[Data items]
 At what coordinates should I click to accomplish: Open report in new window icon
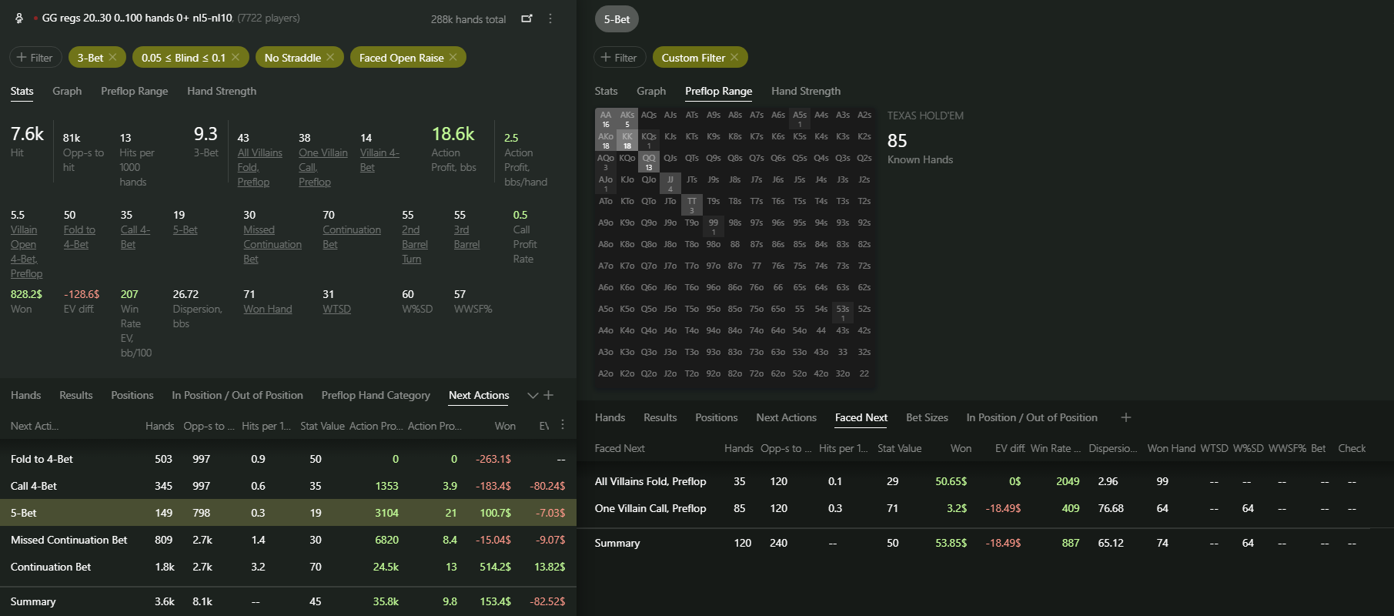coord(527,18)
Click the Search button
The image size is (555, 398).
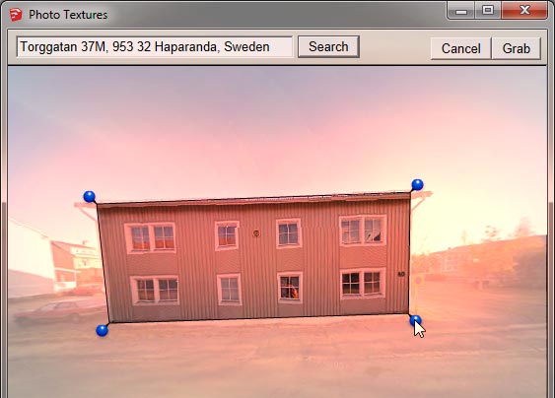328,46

(What the task asks) Return every line above exactly, omitting images.

(Expected output)
 At what coordinates should I click to accomplish: Open report in new window icon
coord(527,18)
Click the Search button
The image size is (555, 398).
328,46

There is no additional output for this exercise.